According to Irish census data, weekly Mass attendance among Catholics plunged from 91% in 1975 to only 36% in 2016. A further precipitous decline has ensued this decade as a consequence of the Irish government’s lockdown of churches during the COVID-19 pandemic. Almost half of Ireland’s priests are at least 60 years old; the average age of Irish nuns, whose numbers have dwindled by more than two-thirds over the last 50 years, is over 80; and vocations have been decimated, with only 20 seminarians studying for the priesthood last year at the national seminary in Maynooth.

Still, history assures us that this undeniably depressing numerical litany doesn’t mean hope of a spiritual rebirth has been extinguished in the land of St. Patrick, which has served as a beacon of Christian light for so many other lands since his time. Ebbs and flows in the depth and breadth of Catholic fidelity have been a fact of life in Ireland across the succeeding centuries, as in every other locale where the faith has taken solid root.

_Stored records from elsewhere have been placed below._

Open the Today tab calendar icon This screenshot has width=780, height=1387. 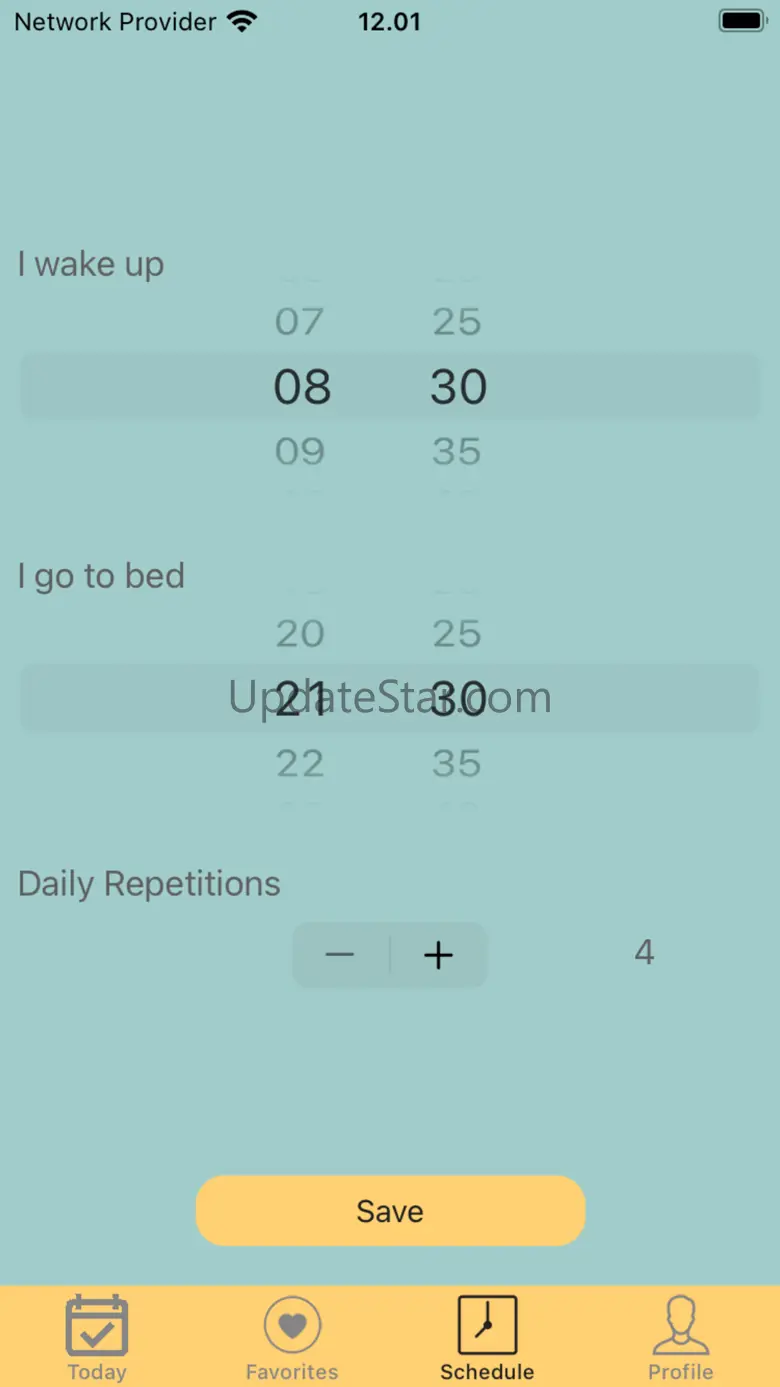tap(97, 1326)

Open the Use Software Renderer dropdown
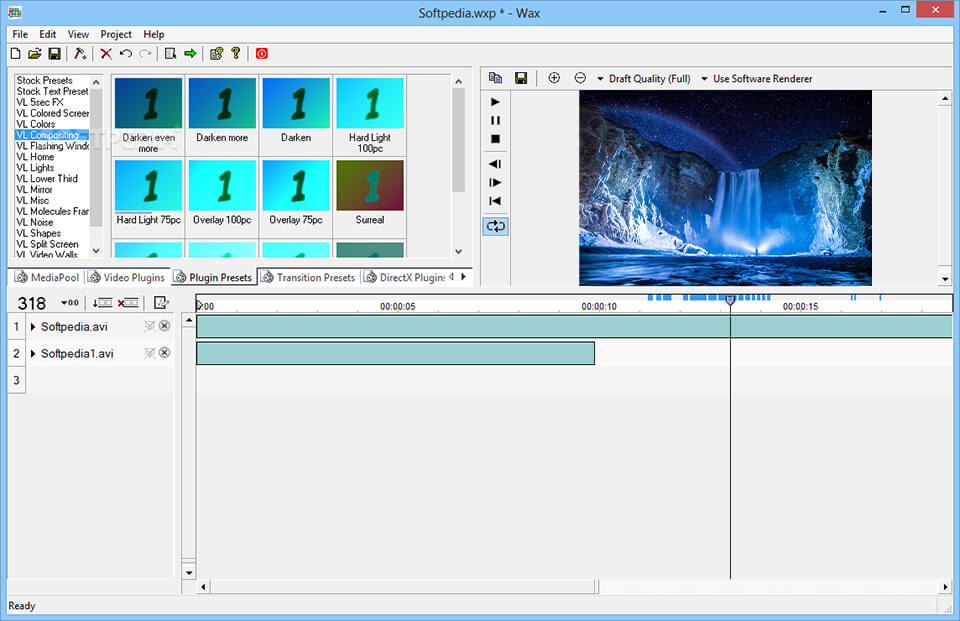(756, 79)
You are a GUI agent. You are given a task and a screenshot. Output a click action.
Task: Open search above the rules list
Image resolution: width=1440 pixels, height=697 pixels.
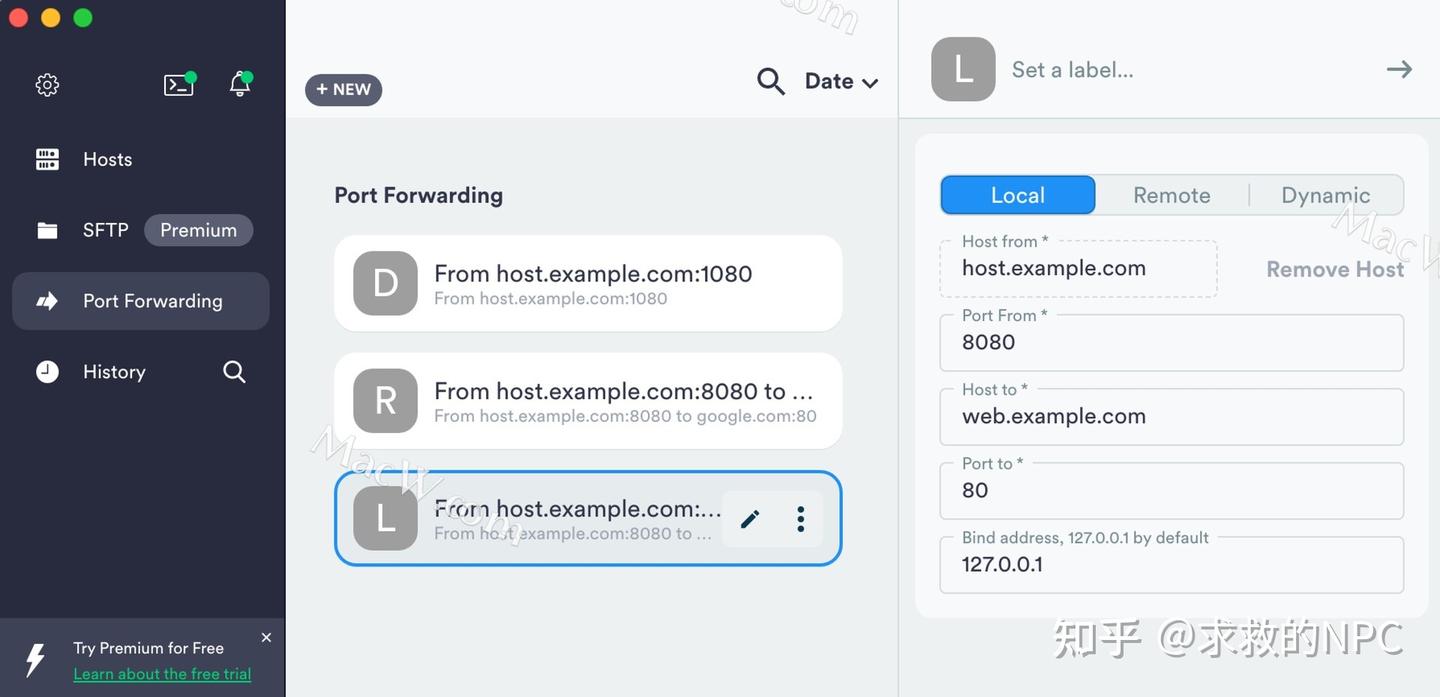(x=770, y=81)
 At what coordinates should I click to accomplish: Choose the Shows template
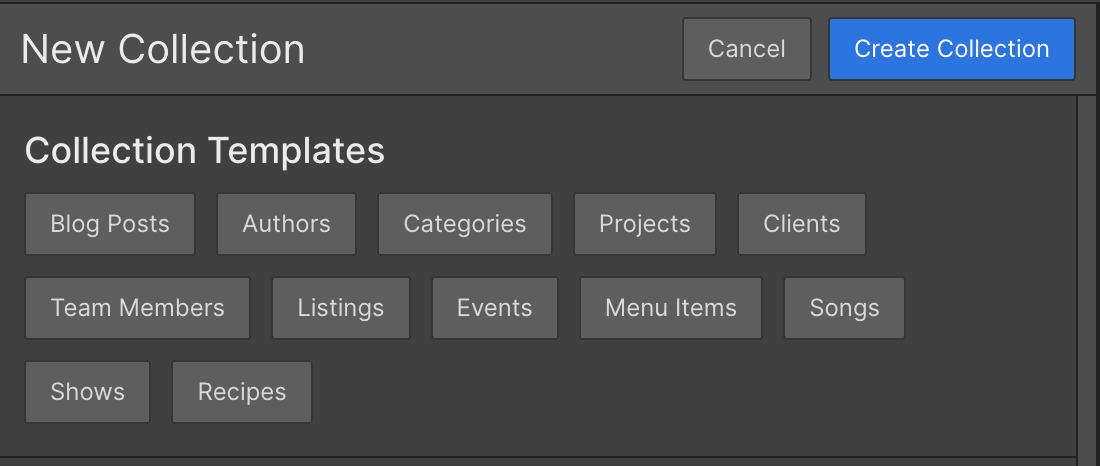pyautogui.click(x=88, y=392)
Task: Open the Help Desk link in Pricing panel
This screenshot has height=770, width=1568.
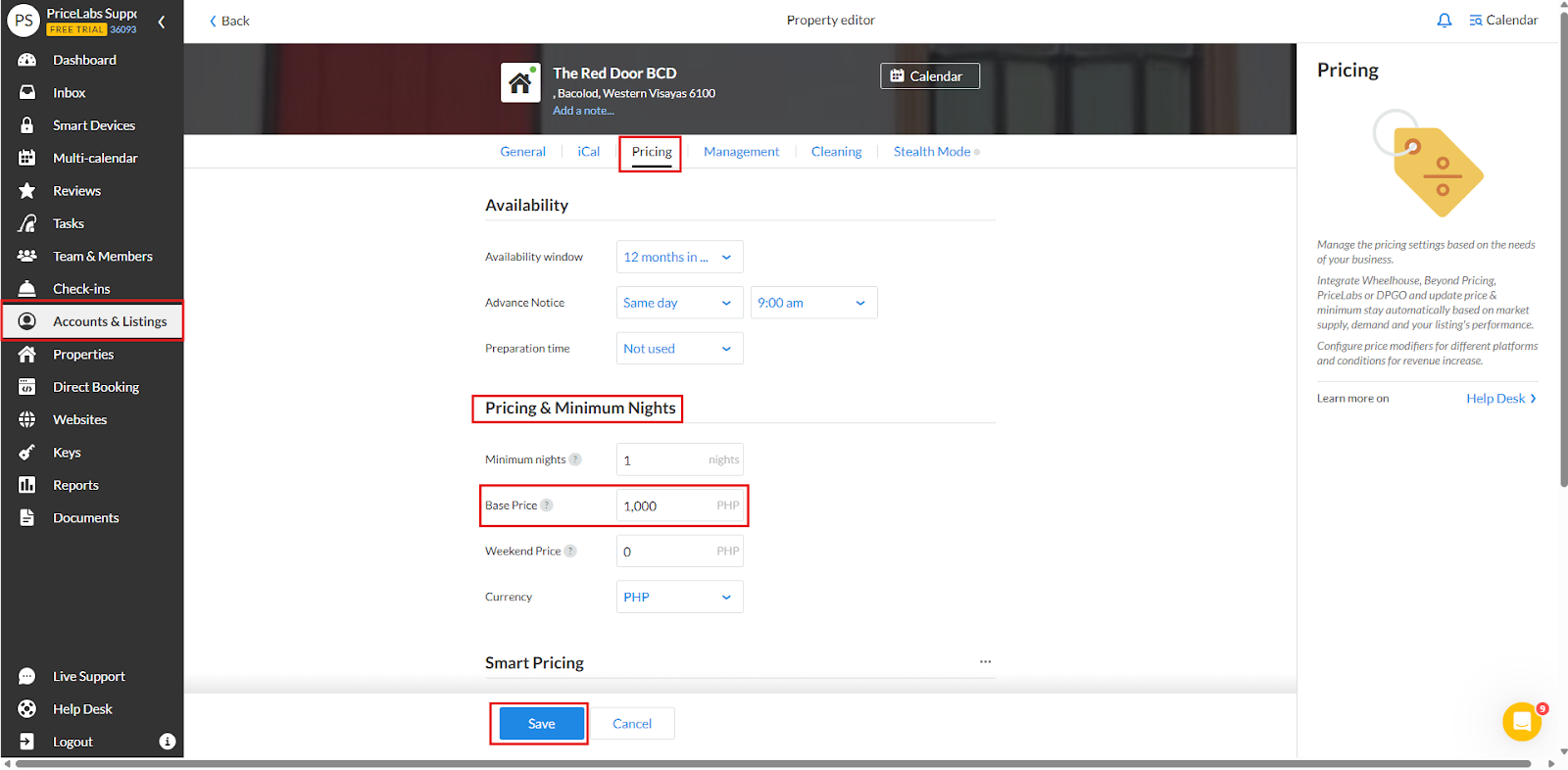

But a durable turnaround won’t result from favorable political outcomes, welcome though they might be. What’s required today in Ireland is the same thing that’s needed throughout the secularized societies of the West: sprouts from the seeds of the New Evangelization, generating holy and faithful disciples — both lay and clerical — who are willing to proclaim the Good News of Christ through their actions and words, no matter what the personal cost.

Such disciples are in fact already at work, often unnoticed by secular eyes but never without impact upon the hearts and minds of the people whose lives they lovingly touch.

We should recall that in St. Patrick’s own time, it was his saintly witness that legendarily was responsible for driving the snakes permanently out of Ireland. And it’s the saints of the present day who are the instruments that God intends to use to shoo away the contemporary snakes of secularization that beset our world today.